**** Excerpted passage ****

Don’t forget that a major component of your job at trial is to persuade: to persuade the judge not only of the legal viability of your client’s position, but also to persuade the judge to rule in your client’s favor. Nowithstanding that, I swear that I have, more often than I’d like, sat on the bench scratching my head trying to figure out exactly what it was that counsel was wanting me to do, not only unpersuaded, but also mystified.

As I said, there are many fairly straightforward issues in chancery trials, but some, like undue influence or lack of capacity, or adverse possession, can be challenging not only for the lawyer, but also for the judge. If you can’t present your proof and your authority in a way that the trial judge can understand, expect to fail.

This Tip may appear so obvious that it’s a waste of your time to read it. But take a minute and think back to a trial or motion hearing where you floundered about helpelessly and ineffectively. Might that have been because you never got clear for yourself exactly what it was you were trying to get across or never found an effective way to communicate it?

In one of my first days of classes in law school, the late professor Harry Case in Contracts called on a student to brief a case. The student stammered and stuttered, his frustration made worse by Case’s prodding, until he blurted out, “Well, I know what I am trying to say, but I just can’t put it into words.” Professor Case glowered at the young man and hissed sarcastically, “Well, you had better learn how to do just that, Mr. _____, because that is exactly what a lawyer is hired to do.”

The corrolary to this Tip is what I call THE GOLDEN RULE OF CHANCERY PRACTICE, which is

 “The easier and clearer you make it for the judge to analyze, the more likely it is that you will succeed.”

DISCOVERY OBJECTIONS THAT WASTE EVERYONE’S TIME

September 12, 2012 § Leave a comment

Most lawyers propound an interrogatory or two that seek the substance of the other side’s case and what witnesses there are. The query looks something like this:

“State each and every fact, circumstance and event upon which you base the claim in Paragraph 4 of your Complaint for Divorce that the dfendant has been guilty of habitual cruel and inhuman treatment, stating for each the date, time and place of occurrence and each witness thereto.”

Some lawyers, I guess to buy more time, file a response that looks like this:

“Objection. Overbroad and unduly burdensome.”

Or

“Objection:  accord and satisfaction; antenuptial knowledge; arbitration and award; assumption of risk, condonation, connivance, contributory negligence, consent, discharge and bankruptcy, duress, estoppel, failure of consideration, failure to mitigate damages, fraud, illegality, insufficient process, insufficient service of process, injury by fellow servant, laches, lack of capacity to commit the offense, license, payment, pre-existing injuries or damages, provocation, reconciliation, recrimination, reformation, release, res judicata, statute of frauds, statute of limitations, waiver, and any other matter constituting an avoidance or affirmative defense.”

**** Data listing ****

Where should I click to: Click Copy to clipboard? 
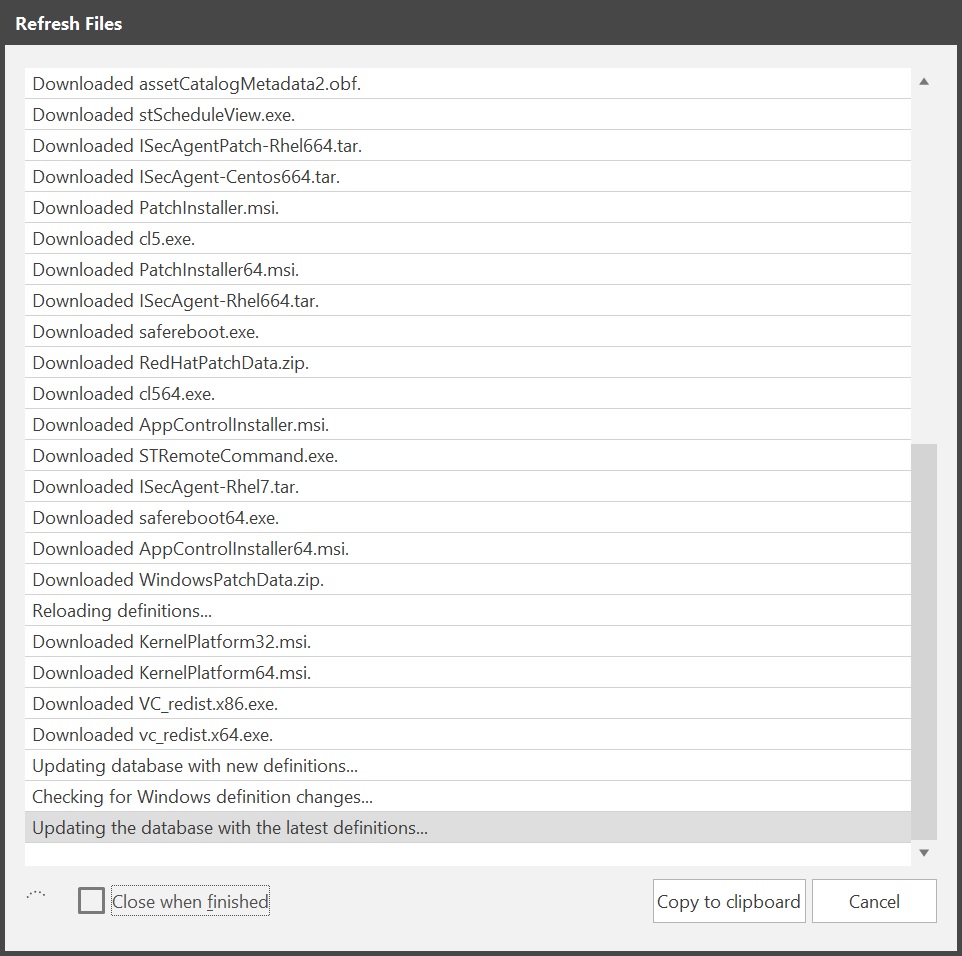coord(728,901)
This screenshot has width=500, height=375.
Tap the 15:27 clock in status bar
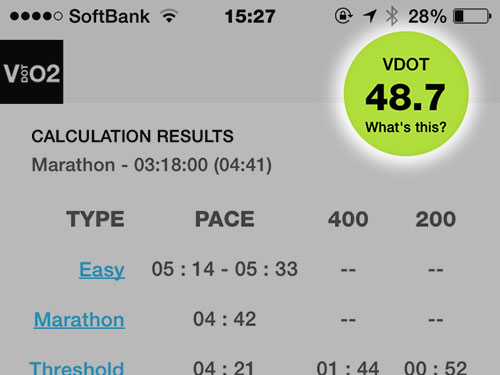(250, 16)
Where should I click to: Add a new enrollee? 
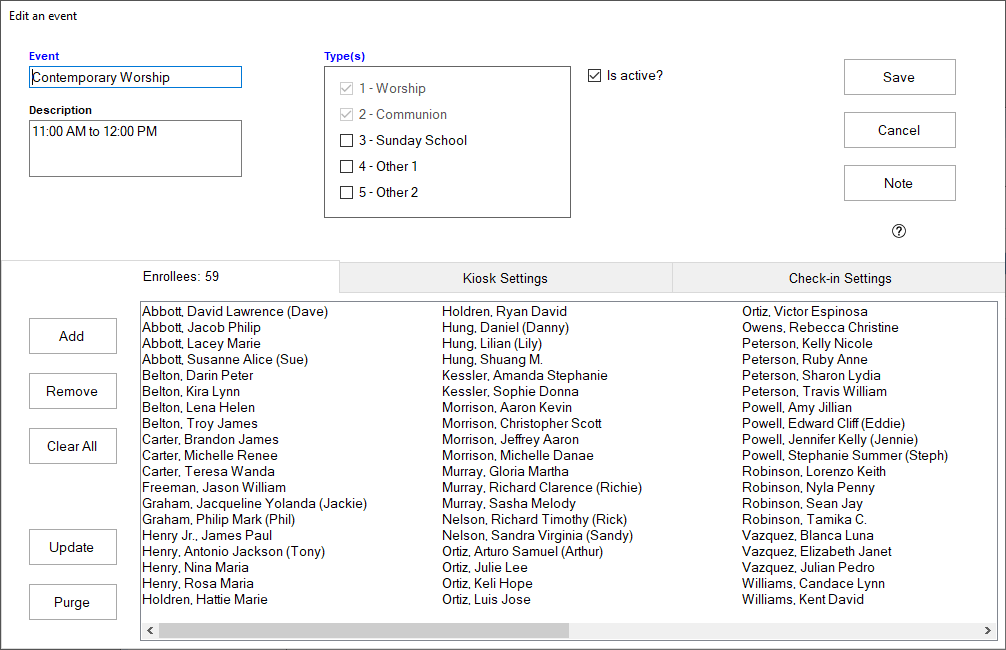72,336
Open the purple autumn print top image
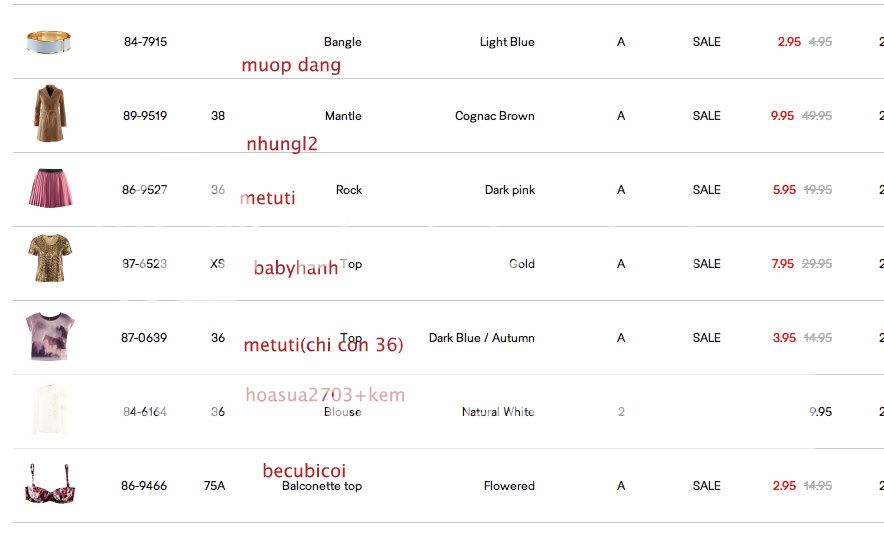This screenshot has width=884, height=543. (x=50, y=336)
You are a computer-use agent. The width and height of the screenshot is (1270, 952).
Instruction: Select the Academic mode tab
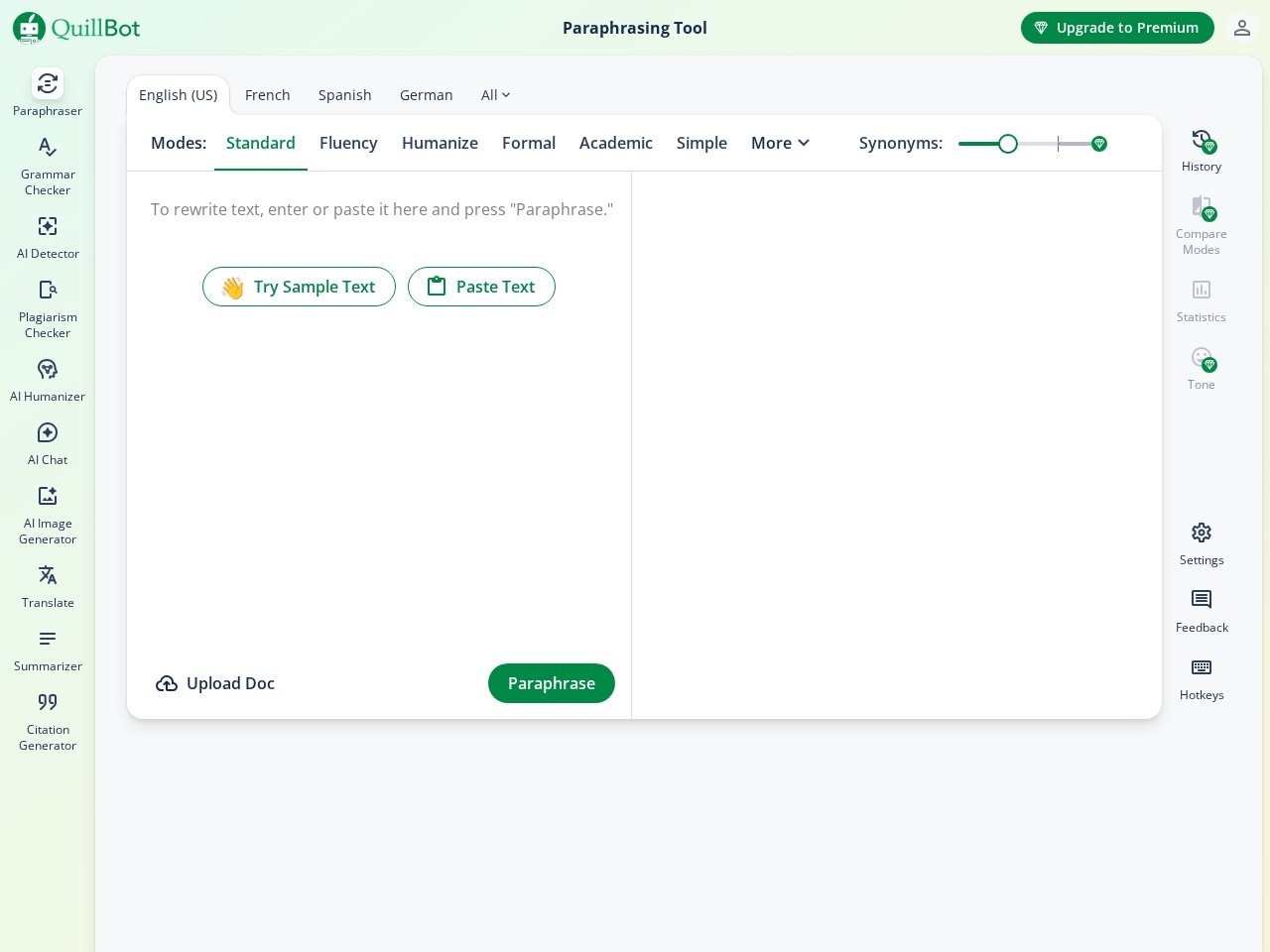pyautogui.click(x=615, y=143)
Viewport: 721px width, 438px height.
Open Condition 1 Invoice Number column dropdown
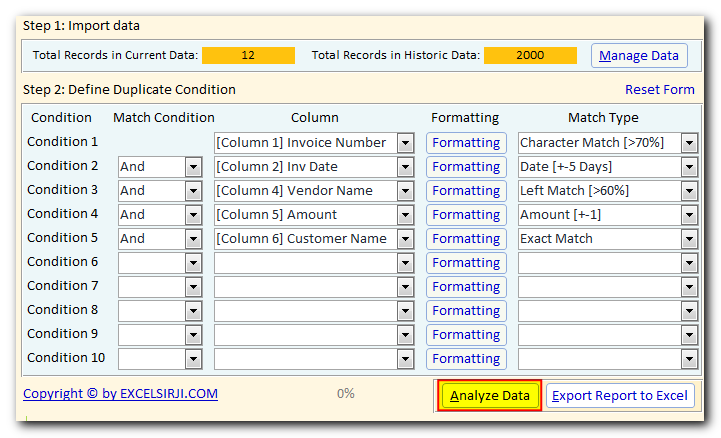pos(404,143)
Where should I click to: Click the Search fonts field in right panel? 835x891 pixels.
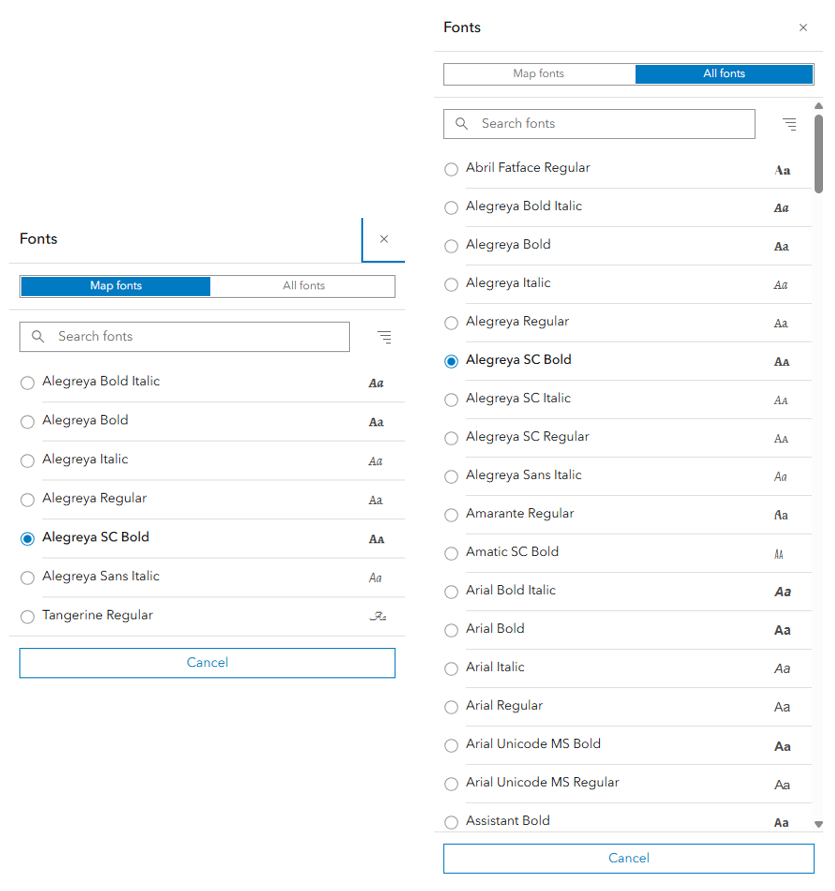click(x=610, y=124)
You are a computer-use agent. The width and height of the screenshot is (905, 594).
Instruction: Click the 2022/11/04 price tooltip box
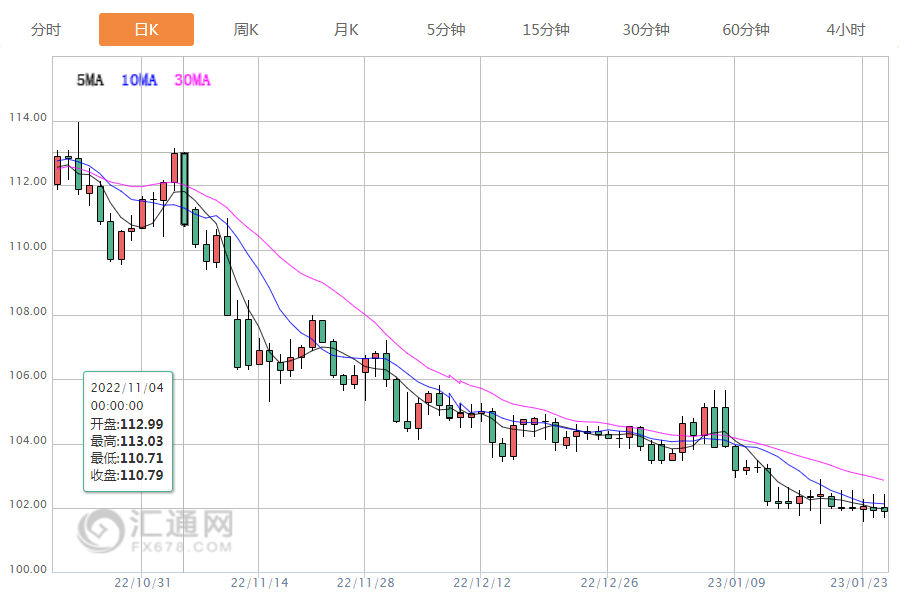(x=128, y=431)
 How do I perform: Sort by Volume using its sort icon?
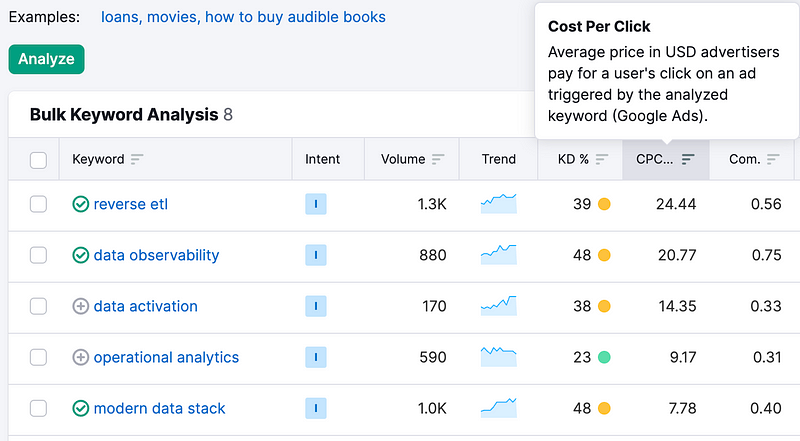(x=438, y=159)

****

Objectives:
1. Answer these questions about the chancery practice text:
(a) Who called on the student to brief a case in Contracts class?
(b) What name does the text give to the corollary of the Tip?
(c) What is the shorter of the two objections quoted in response to the interrogatory?
2. Carry on the chancery practice text from the end of its long list of objections.

Final answers:
1.
(a) The late professor Harry Case.
(b) THE GOLDEN RULE OF CHANCERY PRACTICE.
(c) "Objection. Overbroad and unduly burdensome."

2.
Or, worse:

“Objection.”

Too often these inadequate and lazy objections wind up on a busy judge’s desk, and the judge is called upon to order the lawyer to do what he or she should have done in the first place.

MRCP 33(b)(4) requires that each objection be stated with specificity. In Ford Motor Co. v. Tennin, 960 So.2d 379, 393 (Miss. 2007), the MSSC said that “General objections applicable to each and every interrogatory … are clearly outside the bounds of this rule.”

Not only that, but the rule specifically says that an objection does not necessarily relieve you of the duty to respond. It says that if the request is only partially objectionable, you must state the extent to which it is objectionable and the reason for the partial objection, and then you must proceed to respond to the unobjectionable part.

If you take the position in good faith that you should object to going back through thirty years’ worth of events, then state your objection and state that you are providing the requested information for, say, the past five years because it is the most relevant period, and it is unduly burdensome to go back any further. The specific language of Rule 33(b)(4) requires exectly that.

If you object that your client cannot remember every minute detail, but that you are providing as best you can the dates and identification of the events, say that. Don’t just make a blanket objection.

If you think it’s unreasonable to provide 360 bank statements (that’s 30 years’ worth) because it’s too burdensome, say so, and offer to provide what you think is a reasonable number. That is what the rule contemplates.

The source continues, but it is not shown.